日本で「群集事故」が起きた場合"最悪シナリオ" クリスマス、年末年始、災害時に「危険度高い街」
真偽は不明ですが、今回の梨泰院で発生した群集事故でも「現場に有名なインフルエンサーが現れたと噂され、人々が集まった」(※1)という報道もあり、その報道が正しいとすれば今回の事故に似た事例と言えるかもしれません。
他方で後者の「群集雪崩」は、陥没型倒れ込み・内部崩壊型倒れ込みとも言われますが、10人/㎡以上の群集密度で発生することが多いとされています。
メカニズムとしては、過剰な群集密度のもとで群集内のもたれあいが崩れ、誰かが蹲(うずくま)るもしくは倒れることで、その隙間に人が四方八方に折り重なっていき、円形又は楕円状に転倒が広がるものです。
代表例は2001年に発生した「明石花火大会歩道橋事故」です。これは駅と花火大会会場を結ぶ歩道橋上で、帰宅する群集と会場に向かう群集が衝突し、押し合いとなった末に大規模な陥没型倒れこみが発生して、11名が亡くなったものです。

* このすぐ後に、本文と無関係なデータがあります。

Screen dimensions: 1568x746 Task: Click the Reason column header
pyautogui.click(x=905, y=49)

梨泰院で発生した群集事故でも、映像を見る限り、かなりの密集状態になっていることから、この群集雪崩が発生した可能性も否定できません。
梨泰院の事故は、将棋倒しもしくは群集雪崩のどちらかが発生したものとみてよいでしょう。
なお、これ以外にも群集事故のタイプとしては、圧力で壁が壊れ群集が転落する「崩壊転落型」や「規制突破型」、スタジアムでフーリガンが暴動を起こすなどの「攻撃群集型」といった、さまざまなものがあります。
満員電車ではなぜ「群集事故」が起こらないのか
ところでこのような甚大な被害を伴う群集事故ですが、たとえ1㎡あたり5名程度の人が集まっても、実はそこまで頻繁に発生するものではありません。例えばエレベーター内の満員状態は4~4.5人/㎡程度、ラッシュアワーの駅の階段周辺は5.5~6人/㎡、ラッシュアワーの満員電車の状態は6~6.5人/㎡程度であることが知られています。

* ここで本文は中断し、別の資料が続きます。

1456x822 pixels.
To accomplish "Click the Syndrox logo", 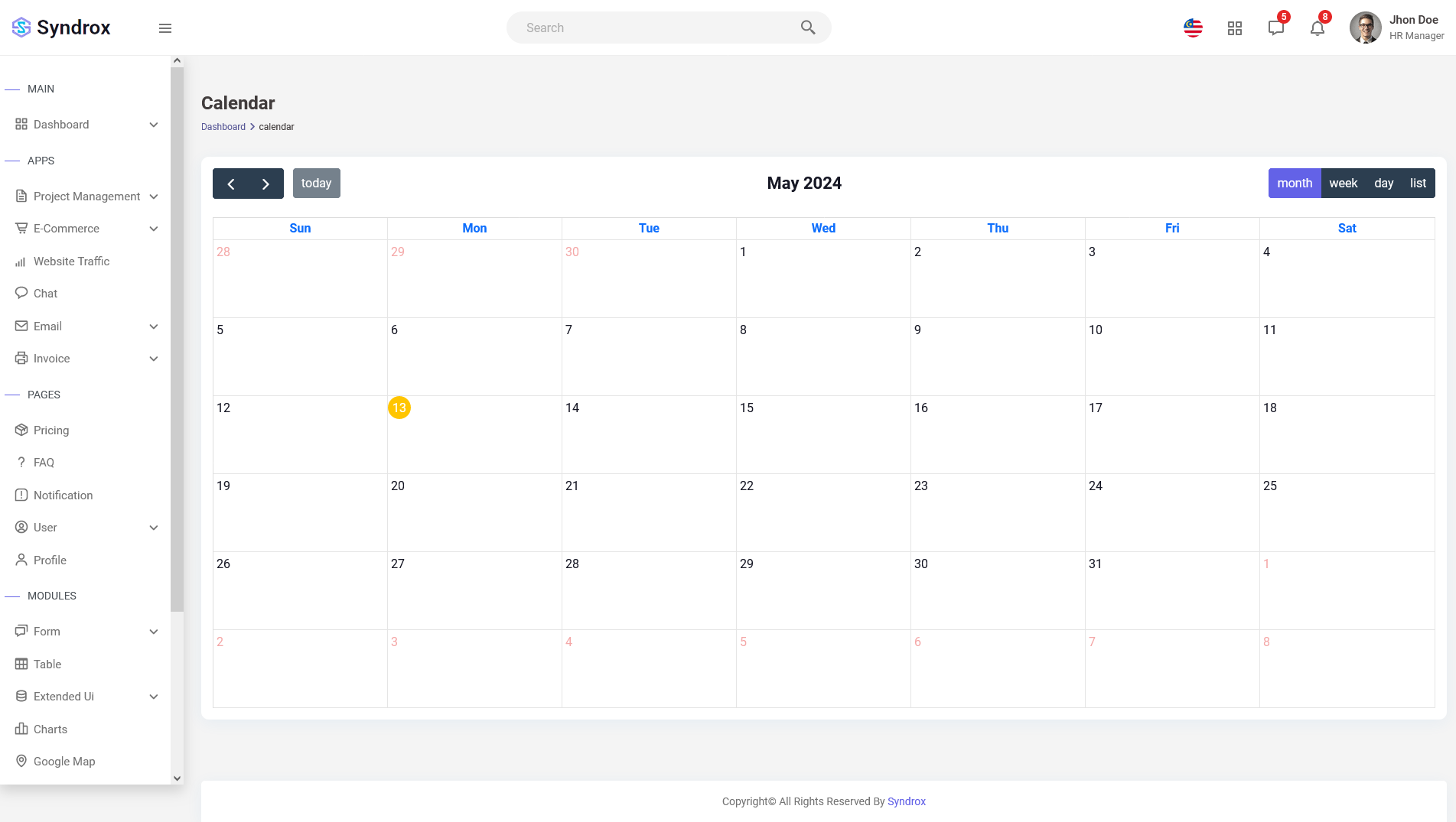I will point(61,28).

大都市のターミナル駅では、平日の通勤時間などでこの規模の群集密度になることも頻繁です。それではなぜ、群集事故が起きてしまうのでしょうか。
筆者は、群集事故はそれなりに群集密度の高い空間のもとで、「ハード」「ソフト」「心理」とも言うべきいずれかのトリガーが加わることにより発生する現象、と考えています。